Quali sono gli attacchi di phishing più comuni?

Sotto l’indicazione di phishing vanno a rientrare un gran numero di attacchi. Quelli più comuni possono essere considerati i seguenti:

  • Clone phishing, in cui l’attaccante dopo averla intercettata usa un’e-mail legittima inviata in precedenza, copiandone i contenuti, ma creandone una che contiene il link ad un sito compromesso;
  • Email Spoofing, contenenti comunicazioni di compagnie o persone legittime invitando gli utenti a fare il login a pagine che sono state contraffatte e che rappresentano il veicolo per trojan e altri programmi dannosi in grado di trafugare dati sensibili;
  • Pharming, che vede l’hacker modificare un record DNS in modo da reindirizzare i visitatori di un sito web legittimo a uno compromesso che è stato realizzato all’uopo;
  • reindirizzamenti, che conducono gli utenti a URL diversi da quelli che si intende visitare. Usandoli, gli attaccanti possono installare malware sui computer delle potenziali vittime, ad esempio invitandoli a scaricare un wallpaper o un semplice programma.

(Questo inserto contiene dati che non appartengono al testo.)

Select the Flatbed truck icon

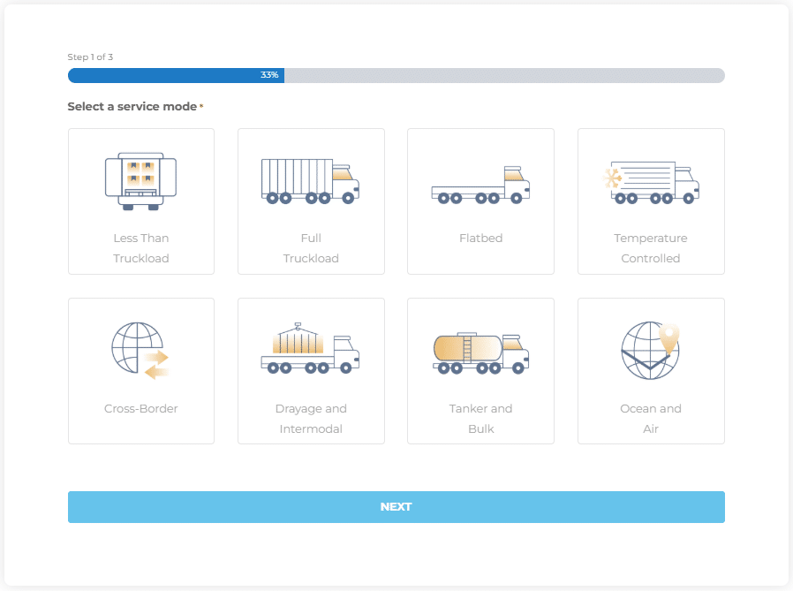coord(480,186)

Tra i più insidiosi in assoluto occorre mettere anche il cryptojacking. In questo caso, infatti, si invita l’utente a cliccare su un link il quale provvede ad installare malware che permetterà all’attaccante di usare le risorse computazionali del dispositivo per minare criptovaluta. Il tutto senza che l’interessato riesca a capire cosa sta accadendo.

È possibile prevenirlo?

Nonostante sia così diffuso, non è eccessivamente complicato riuscire a contrastare il phishing. sono proprio le forze dell’ordine a fornire consigli preziosi in tal senso. Il primo dei quali è di analizzare con un minimo di spirito critico le comunicazioni che si ricevono. Spesso la missiva promette qualcosa di palesemente falso, proprio per invogliare l’attaccato a cliccare sul link indicato. Se ci sono dubbi e il mittente è sconosciuto, sarebbe consigliabile cestinare immediatamente la comunicazione.

È anche possibile fare un controllo sommario dell’URL indicato nella e-mail. Passandoci sopra il mouse senza cliccare, comparirà l’indirizzo: se inizia con HTTPS e non con HTTP ci sono buone possibilità che si tratti di un indirizzo non fraudolento.

Ma, soprattutto, se la comunicazione chiede di condividere dati sensibili, ad esempio le credenziali di accesso ad un proprio account, si tratta sicuramente di un attacco. Molti hacker utilizzano il logo di banche e altre istituzioni finanziarie per attacchi di phishing, ma queste aziende non chiederanno mai di condurre azioni simili. Basterebbe questo per eliminare alla radice un gran numero di truffe online.